Gutsy, talented Lightning winning hearts with Stanley Cup Final heroics
The Tampa Bay Lightning haven’t just taken control of the Stanley Cup Final with back-to-back wins over the Chicago Blackhawks. They’re winning the hearts and minds of the hockey world with a high-skill, fast-paced style of play that any fan would be thrilled to see their favorite team emulate. And they’re doing it with a group of players whose readiness to become the new face of the sport becomes more clear with each passing game.
Unless you collect your mail in Chicagoland, how can you not pull for Ben Bishop, the Lightning keeper whose health became an issue after he twice pulled himself from Game 2?
“We talked long and hard if he could play tonight,” Cooper said after Bishop led his team to a 3–2 win in Game 3 on Monday night. “You can read when guys are sitting there, saying, 'Coach, I’ll go for you.' He said, 'Give me the net.' I knew we were going to be okay.”

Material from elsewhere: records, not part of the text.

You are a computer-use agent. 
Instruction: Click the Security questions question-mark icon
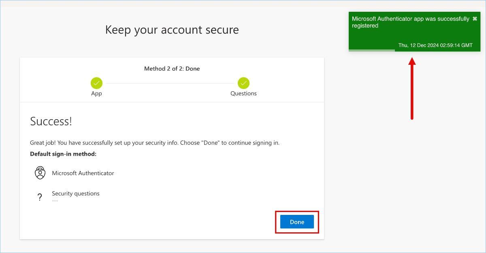[40, 197]
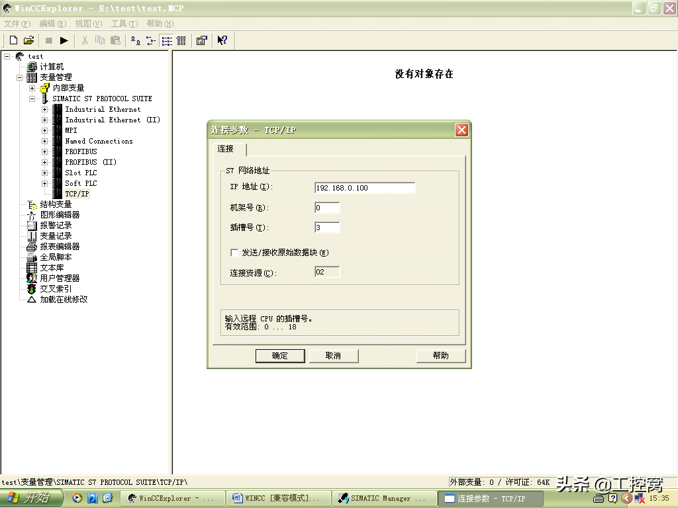Click the What's This help icon
Viewport: 678px width, 508px height.
click(x=222, y=40)
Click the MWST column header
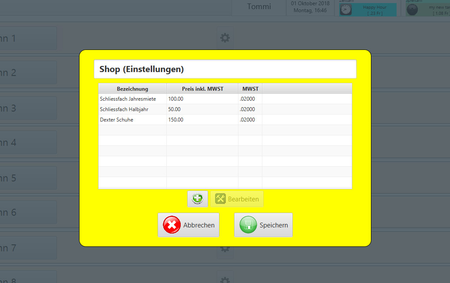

Questions about health linger, but Ben Bishop, Lightning prevail in Game 3
Whatever is ailing the netminder it’s clear that the 48-hour mystery leading up to Game 3 was no ruse designed to baffle the Blackhawks. Bishop is obviously hurt. It might not be Bobby Baun’s broken ankle in 1964 or Patrice Bergeron’s laundry list of fractures and punctures in 2013, but it is testing a deep well of courage in the 28-year-old netminder. You could see it in each creaky recovery from the butterfly position, each slight hitch in his side-to-side movement, each time he relied on the paddle of his stick as a cane.
Forget day-to-day. The way he was hobbling early on, Bishop was minute-to-minute. But through it all he stood awkwardly, painfully tall, holding the ravenous Hawks at bay as they turned the first period into an extended power play drill. By the time the second period rolled around, a point by which he’d stopped 18 of 19 Chicago shots, the result of the game almost became secondary to the larger story that Bishop was crafting. It was like watching an endurance run stumbling down the home stretch of a brutal course. Win or lose, you just wanted to see him cross the finish line.
Bishop did that and then some. He battled ferociously, keeping the score tied at 1–1 through 40 trying minutes before delivering a relatively comfortable looking final 20. He finished with 36 saves on the night to lead the Bolts to victory.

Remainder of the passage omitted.